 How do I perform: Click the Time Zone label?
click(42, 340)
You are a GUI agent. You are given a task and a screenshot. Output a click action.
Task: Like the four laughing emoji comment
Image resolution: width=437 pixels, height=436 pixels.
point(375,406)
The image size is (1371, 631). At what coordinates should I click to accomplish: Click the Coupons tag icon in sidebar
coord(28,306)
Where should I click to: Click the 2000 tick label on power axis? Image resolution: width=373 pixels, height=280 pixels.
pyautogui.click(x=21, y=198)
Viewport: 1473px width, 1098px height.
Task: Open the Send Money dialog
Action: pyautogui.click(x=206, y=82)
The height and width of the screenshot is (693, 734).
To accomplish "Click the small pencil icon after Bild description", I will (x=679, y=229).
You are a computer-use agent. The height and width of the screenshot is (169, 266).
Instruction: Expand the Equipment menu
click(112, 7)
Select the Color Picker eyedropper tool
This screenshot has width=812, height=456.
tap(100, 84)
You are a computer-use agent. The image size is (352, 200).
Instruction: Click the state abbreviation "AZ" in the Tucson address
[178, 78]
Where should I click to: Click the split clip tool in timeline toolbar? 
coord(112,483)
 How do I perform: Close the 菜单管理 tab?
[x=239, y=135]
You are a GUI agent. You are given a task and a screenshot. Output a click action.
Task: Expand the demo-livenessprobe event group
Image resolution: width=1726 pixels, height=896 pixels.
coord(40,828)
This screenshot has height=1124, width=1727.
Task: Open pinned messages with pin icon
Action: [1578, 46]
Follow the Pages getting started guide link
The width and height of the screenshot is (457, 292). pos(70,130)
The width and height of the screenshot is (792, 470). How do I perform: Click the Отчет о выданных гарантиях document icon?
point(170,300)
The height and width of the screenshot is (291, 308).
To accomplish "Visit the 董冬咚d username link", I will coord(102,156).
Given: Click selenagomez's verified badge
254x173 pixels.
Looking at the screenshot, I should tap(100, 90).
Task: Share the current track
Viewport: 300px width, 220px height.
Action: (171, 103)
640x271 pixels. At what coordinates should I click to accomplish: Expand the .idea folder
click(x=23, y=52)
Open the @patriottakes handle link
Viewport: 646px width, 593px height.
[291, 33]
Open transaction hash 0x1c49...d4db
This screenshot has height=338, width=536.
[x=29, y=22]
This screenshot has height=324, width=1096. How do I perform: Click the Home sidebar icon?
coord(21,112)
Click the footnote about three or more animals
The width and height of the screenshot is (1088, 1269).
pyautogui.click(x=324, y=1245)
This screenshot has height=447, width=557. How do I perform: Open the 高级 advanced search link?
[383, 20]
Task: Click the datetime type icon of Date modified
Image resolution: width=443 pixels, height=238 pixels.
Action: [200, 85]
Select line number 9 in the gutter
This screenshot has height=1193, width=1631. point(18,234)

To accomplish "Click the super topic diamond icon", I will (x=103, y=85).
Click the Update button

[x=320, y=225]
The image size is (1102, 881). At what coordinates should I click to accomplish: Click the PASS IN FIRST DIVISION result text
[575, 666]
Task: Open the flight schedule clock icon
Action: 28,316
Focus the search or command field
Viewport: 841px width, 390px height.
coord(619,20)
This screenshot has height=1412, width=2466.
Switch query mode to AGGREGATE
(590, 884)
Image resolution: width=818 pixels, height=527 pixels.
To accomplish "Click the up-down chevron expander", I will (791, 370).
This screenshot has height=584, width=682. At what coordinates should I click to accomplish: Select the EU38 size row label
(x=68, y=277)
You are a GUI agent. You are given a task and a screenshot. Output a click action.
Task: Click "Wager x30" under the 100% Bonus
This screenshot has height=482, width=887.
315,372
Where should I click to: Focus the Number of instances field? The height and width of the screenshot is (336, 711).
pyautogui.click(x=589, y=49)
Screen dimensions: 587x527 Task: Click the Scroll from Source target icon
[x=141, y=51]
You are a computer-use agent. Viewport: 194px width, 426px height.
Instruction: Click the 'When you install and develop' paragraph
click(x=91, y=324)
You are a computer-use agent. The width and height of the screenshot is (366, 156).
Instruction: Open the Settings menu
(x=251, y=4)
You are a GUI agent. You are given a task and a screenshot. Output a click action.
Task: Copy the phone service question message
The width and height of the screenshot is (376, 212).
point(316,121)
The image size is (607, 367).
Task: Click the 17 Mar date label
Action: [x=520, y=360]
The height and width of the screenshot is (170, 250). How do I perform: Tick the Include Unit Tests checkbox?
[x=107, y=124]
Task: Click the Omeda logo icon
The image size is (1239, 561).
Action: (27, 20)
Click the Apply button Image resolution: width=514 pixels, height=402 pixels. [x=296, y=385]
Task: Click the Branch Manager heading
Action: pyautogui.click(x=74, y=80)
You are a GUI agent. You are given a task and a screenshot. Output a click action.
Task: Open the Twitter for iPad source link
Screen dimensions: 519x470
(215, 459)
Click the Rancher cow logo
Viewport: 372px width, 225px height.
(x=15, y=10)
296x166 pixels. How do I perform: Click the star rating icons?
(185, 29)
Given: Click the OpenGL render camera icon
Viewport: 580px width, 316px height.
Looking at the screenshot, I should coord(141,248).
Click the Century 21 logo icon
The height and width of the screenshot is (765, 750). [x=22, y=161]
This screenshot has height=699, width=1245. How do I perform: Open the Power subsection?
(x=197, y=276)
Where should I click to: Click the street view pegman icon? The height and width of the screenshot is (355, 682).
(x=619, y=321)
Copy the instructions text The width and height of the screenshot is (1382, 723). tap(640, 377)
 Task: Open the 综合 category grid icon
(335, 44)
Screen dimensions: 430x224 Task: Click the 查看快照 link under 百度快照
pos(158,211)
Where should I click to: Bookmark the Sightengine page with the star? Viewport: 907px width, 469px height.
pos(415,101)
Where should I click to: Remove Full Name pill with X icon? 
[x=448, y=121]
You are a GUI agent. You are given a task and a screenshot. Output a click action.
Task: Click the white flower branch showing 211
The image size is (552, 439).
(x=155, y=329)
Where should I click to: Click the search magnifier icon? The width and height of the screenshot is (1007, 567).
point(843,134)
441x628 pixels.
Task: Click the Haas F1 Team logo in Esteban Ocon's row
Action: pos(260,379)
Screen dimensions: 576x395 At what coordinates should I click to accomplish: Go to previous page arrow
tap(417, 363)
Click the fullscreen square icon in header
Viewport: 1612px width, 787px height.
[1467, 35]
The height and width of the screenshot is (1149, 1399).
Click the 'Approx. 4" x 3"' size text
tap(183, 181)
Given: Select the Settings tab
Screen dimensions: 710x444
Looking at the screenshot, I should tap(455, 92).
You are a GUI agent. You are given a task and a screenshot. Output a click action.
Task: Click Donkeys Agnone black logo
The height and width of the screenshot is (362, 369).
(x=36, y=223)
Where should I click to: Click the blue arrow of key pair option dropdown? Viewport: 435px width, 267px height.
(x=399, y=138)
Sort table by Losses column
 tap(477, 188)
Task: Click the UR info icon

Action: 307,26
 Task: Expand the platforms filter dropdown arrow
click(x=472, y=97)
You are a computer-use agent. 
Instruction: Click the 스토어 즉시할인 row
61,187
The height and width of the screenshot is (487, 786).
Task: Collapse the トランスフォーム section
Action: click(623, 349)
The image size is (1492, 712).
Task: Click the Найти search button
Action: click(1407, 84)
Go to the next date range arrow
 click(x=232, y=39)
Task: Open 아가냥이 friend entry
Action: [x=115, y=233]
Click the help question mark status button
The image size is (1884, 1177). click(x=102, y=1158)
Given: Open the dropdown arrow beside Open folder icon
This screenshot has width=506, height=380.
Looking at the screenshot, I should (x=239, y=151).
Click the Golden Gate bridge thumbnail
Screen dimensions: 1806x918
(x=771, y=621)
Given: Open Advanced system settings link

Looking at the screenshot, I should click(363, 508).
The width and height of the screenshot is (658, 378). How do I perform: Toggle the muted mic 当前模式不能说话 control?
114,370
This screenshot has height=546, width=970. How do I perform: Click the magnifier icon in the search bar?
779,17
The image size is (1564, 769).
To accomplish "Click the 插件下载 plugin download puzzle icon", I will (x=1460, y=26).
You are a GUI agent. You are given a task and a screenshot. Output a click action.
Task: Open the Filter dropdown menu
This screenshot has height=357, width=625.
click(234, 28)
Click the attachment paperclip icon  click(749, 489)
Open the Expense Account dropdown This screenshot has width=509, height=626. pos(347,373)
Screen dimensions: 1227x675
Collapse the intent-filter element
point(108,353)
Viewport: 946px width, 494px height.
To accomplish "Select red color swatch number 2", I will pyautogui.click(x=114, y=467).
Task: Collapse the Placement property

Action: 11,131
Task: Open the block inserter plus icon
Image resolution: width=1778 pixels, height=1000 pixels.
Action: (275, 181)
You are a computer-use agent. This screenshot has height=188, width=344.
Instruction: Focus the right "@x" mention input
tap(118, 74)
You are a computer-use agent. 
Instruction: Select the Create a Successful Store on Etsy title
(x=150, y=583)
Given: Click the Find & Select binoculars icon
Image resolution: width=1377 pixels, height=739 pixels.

● ● ●

Render everything from the line containing "You are a computer-use agent. This" down to the last of the lines above as a Markdown table with the columns Row and Line. Number each line in order, and leave out any blank lines.

| Row | Line |
|---|---|
| 1 | You are a computer-use agent. This screenshot has height=188, width=344. |
| 2 | Instruction: Focus the right "@x" mention input |
| 3 | tap(118, 74) |
| 4 | You are a computer-use agent.  |
| 5 | Instruction: Select the Create a Successful Store on Etsy title |
| 6 | (x=150, y=583) |
| 7 | Given: Click the Find & Select binoculars icon |
| 8 | Image resolution: width=1377 pixels, height=739 pixels. |